→ **Task statement**: Give the records again exactly. Pictures do not belong in the copy.

→ **Data extract**:
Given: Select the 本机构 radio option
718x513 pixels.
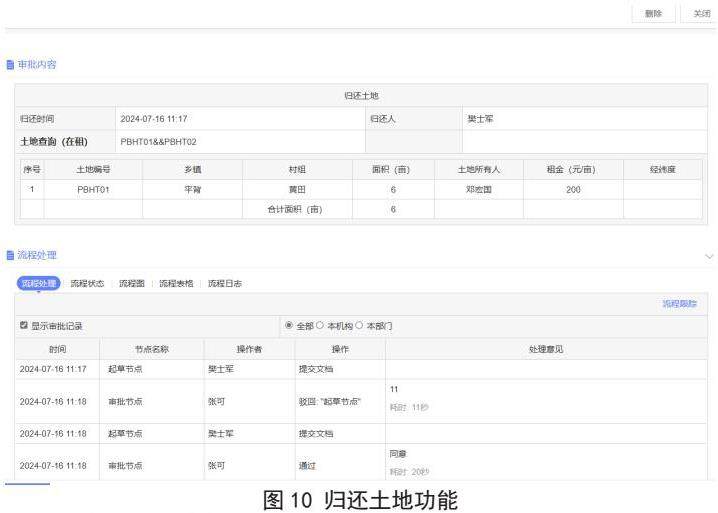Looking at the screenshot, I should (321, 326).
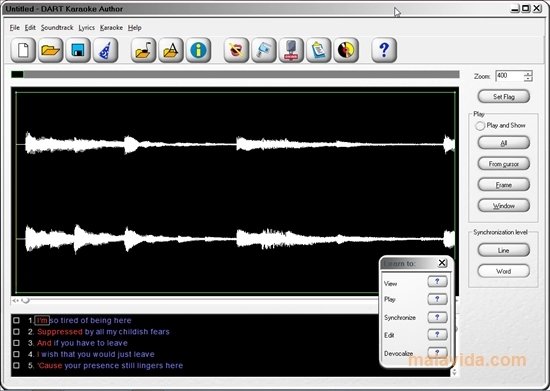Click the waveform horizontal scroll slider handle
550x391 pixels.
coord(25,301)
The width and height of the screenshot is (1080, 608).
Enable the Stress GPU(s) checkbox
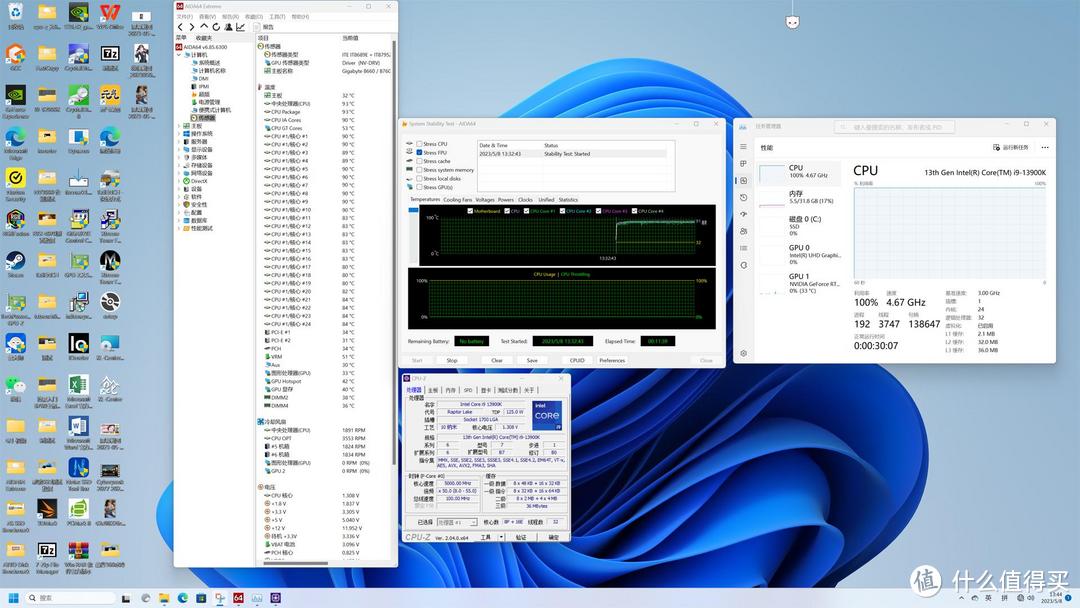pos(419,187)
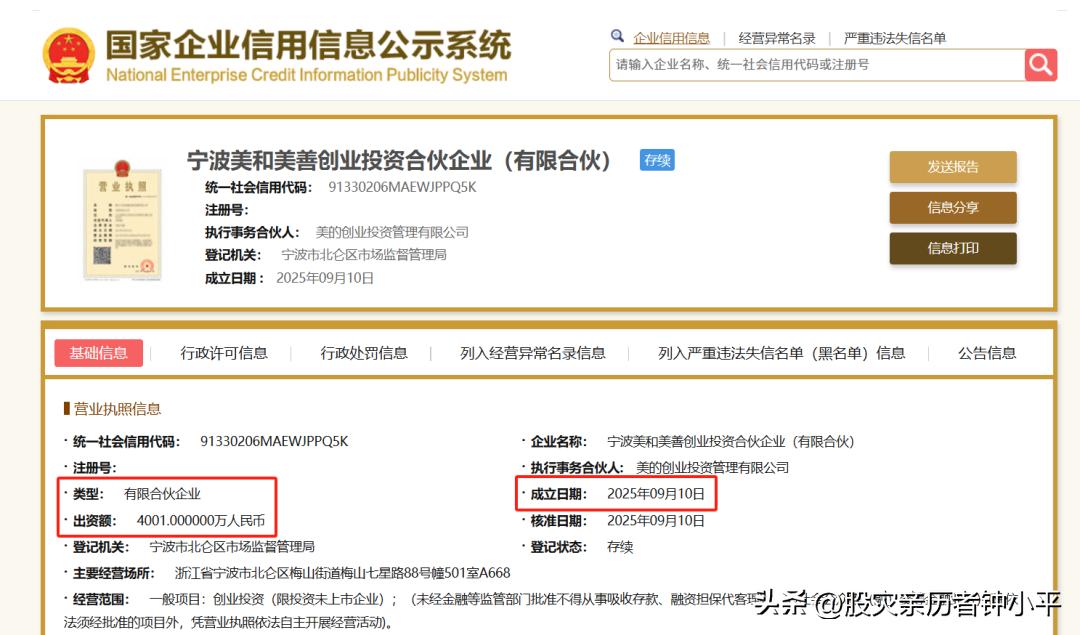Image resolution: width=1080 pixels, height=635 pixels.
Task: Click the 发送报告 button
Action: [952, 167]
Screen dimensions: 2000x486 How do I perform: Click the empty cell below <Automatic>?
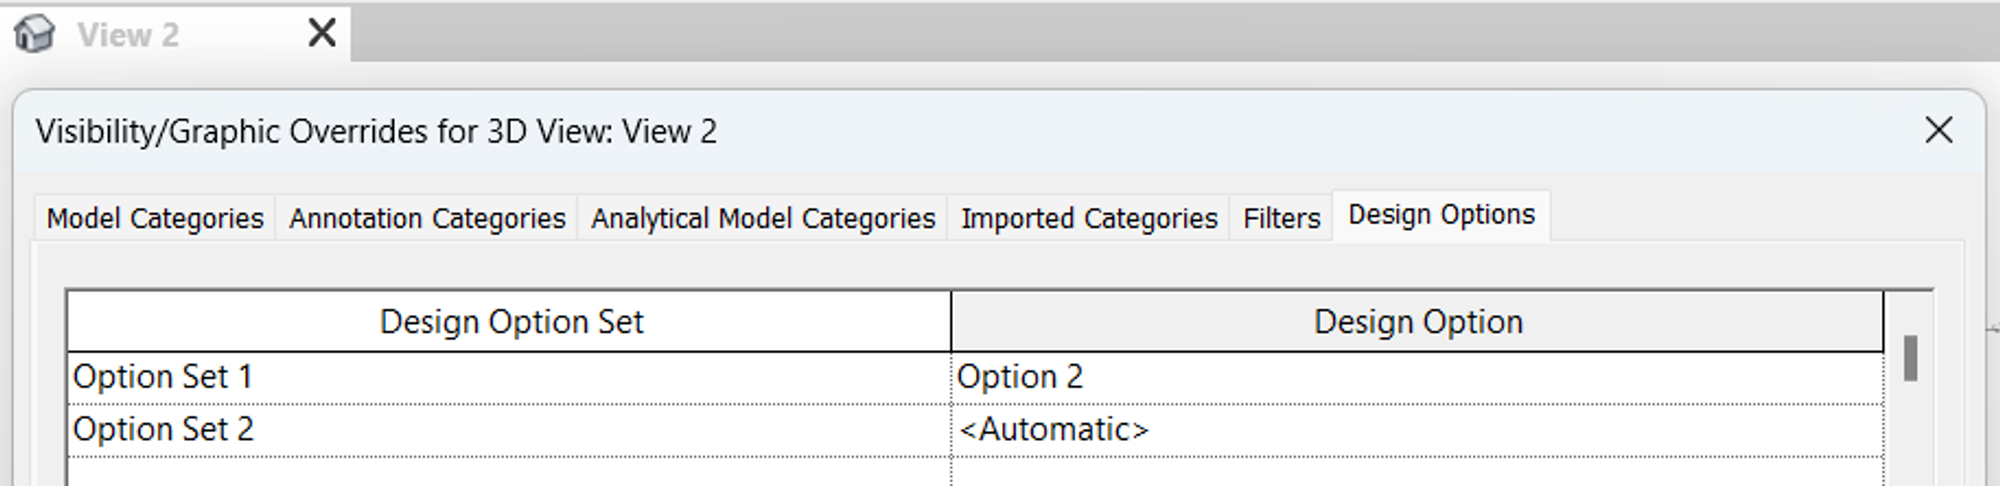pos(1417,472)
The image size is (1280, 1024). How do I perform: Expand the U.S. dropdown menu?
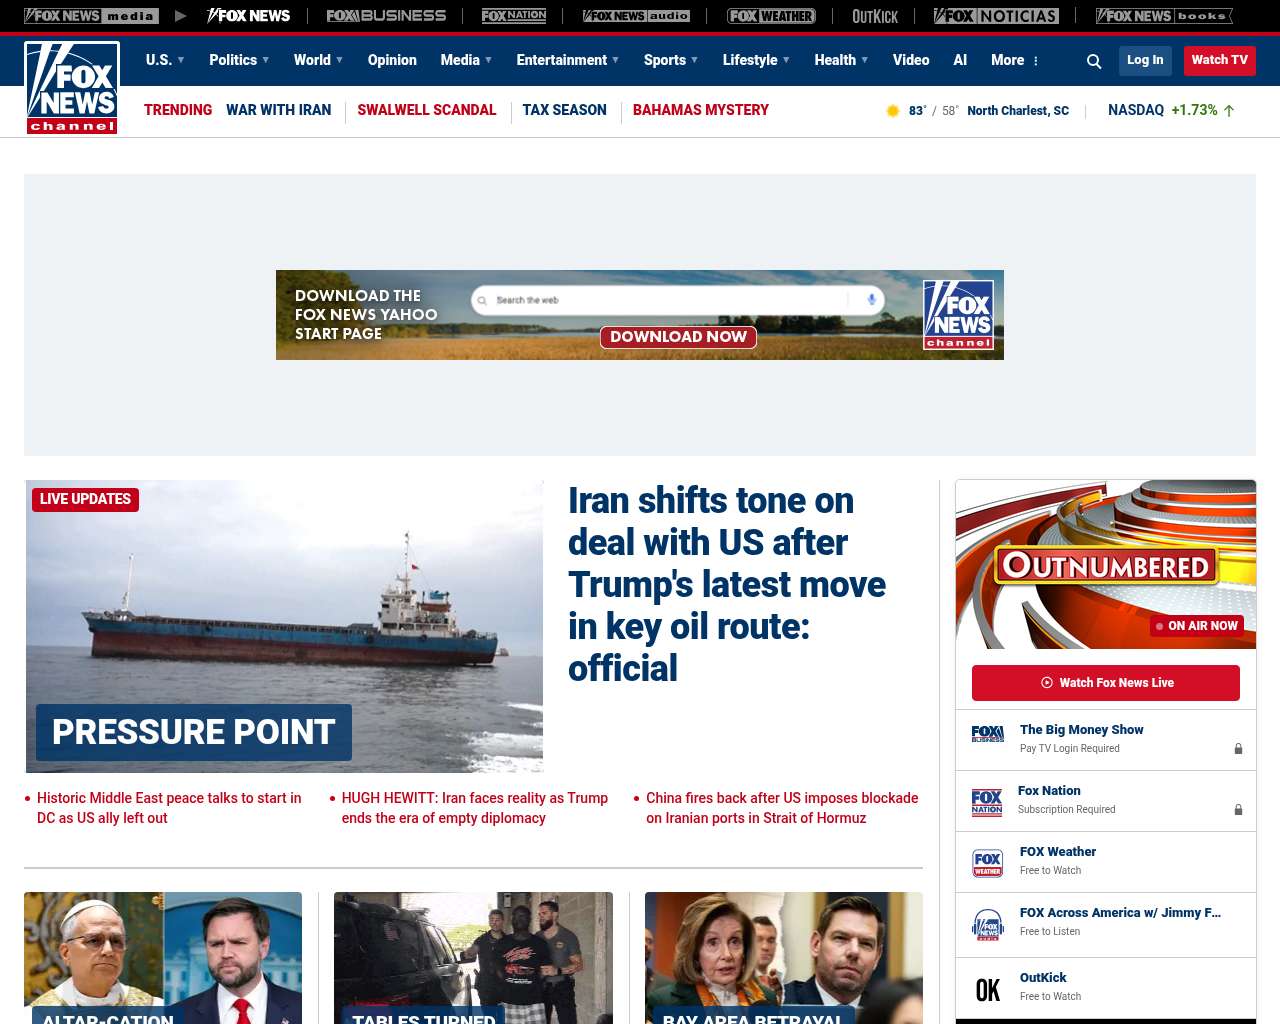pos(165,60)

→ **Answer area**:
Given: Select the 本机构 radio option
718x513 pixels.
Looking at the screenshot, I should (321, 326).
Click the waveform horizontal scroll slider handle
550x391 pixels.
coord(25,301)
The width and height of the screenshot is (1080, 608).
Enable the Stress GPU(s) checkbox
pos(419,187)
Image resolution: width=1080 pixels, height=635 pixels.
Task: Click the 发送报告 button
Action: [952, 167]
Screen dimensions: 2000x486 How do I perform: Click the empty cell below <Automatic>?
pos(1417,472)
The image size is (1280, 1024). How do I perform: Expand the U.S. dropdown menu?
pos(165,60)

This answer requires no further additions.